Neil Chue Hong, Mike Jackson (Software Sustainability Institute) and Jeremy Cohen (Imperial College London)
This guide provides best practice, guidance and recommendations to funders of research projects that potentially involve the use of cloud computing. It may also be of interest to senior managers and research directors. An understanding of the potential benefits of cloud computing and the issues arising from its use can contribute towards a more effective exploitation of cloud computing within research, particularly as the community seeks to clarify its strategic plan for the UK Research Computing Ecosystem.
This guide is intended to help answer a range of questions, such as:
- If a researcher or institution requests money for cloud computing resources, what issues should I bear in mind as a programme manager?
- If a researcher or institution asks for funding for hardware, how should I assess this request to provision new infrastructure?
- What do I need to consider if investigating the provisioning of a shared cloud computing infrastructure that can be made available to researchers across a range of institutions?
Why write this guide?
This guide was developed as part of the RAPPORT (Robust APplication PORTing for HPC in the cloud) project in which researchers in the areas of high energy physics, optical character recognition in the digital humanities and bioinformatics ported their applications to clouds.
What is a cloud?
There have been many definitions of cloud computing put forward.

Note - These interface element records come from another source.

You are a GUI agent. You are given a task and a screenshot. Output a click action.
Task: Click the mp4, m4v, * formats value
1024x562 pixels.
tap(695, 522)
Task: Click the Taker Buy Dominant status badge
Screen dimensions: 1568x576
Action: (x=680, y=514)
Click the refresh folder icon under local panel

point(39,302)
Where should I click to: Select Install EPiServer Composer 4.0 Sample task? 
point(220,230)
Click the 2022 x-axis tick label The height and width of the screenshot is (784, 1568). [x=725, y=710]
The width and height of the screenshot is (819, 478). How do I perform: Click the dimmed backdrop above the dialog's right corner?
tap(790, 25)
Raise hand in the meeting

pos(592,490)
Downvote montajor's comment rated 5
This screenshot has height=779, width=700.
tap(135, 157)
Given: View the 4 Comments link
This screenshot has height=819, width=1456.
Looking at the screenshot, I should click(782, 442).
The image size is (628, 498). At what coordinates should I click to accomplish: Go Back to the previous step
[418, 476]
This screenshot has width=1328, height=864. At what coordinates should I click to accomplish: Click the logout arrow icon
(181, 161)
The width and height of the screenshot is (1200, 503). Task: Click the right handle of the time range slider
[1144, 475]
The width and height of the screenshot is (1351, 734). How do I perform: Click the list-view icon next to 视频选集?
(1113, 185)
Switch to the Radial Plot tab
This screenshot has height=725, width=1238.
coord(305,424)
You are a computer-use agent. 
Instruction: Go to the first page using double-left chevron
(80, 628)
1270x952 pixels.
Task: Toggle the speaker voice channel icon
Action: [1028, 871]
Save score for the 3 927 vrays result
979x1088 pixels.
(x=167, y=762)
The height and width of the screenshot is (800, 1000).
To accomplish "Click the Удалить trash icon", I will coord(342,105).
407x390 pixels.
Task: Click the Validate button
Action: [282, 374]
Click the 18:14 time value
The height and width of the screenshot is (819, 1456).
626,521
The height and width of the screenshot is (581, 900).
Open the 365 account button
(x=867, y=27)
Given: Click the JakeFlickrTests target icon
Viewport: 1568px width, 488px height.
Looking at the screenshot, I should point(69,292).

Cloud covers a wide range of areas of software and hardware which can be broadly categorised into the three-layer cloud stack:
- Infrastructure-as-a-Service (IaaS): Delivery of computational, data and storage infrastructure through some form of service interface. Users can generally access resources on-demand, paying only for what they use. Resources are normally provided using virtualised hardware and the user is responsible for managing the resources and loading their software onto them.
- Platform-as-a-Service (PaaS): Users access cloud resources through some higher-level platform interface. PaaS solutions provide services that simplify tasks that a user would have to handle themselves using IaaS, but often at the expense of the great flexibility of IaaS. They may build on top of an existing IaaS offering or use underlying resources that are accessible only via the PaaS interface. PaaS covers a wide range of service types from general value-added services on top of infrastructure clouds to highly advanced, domain-specific platforms.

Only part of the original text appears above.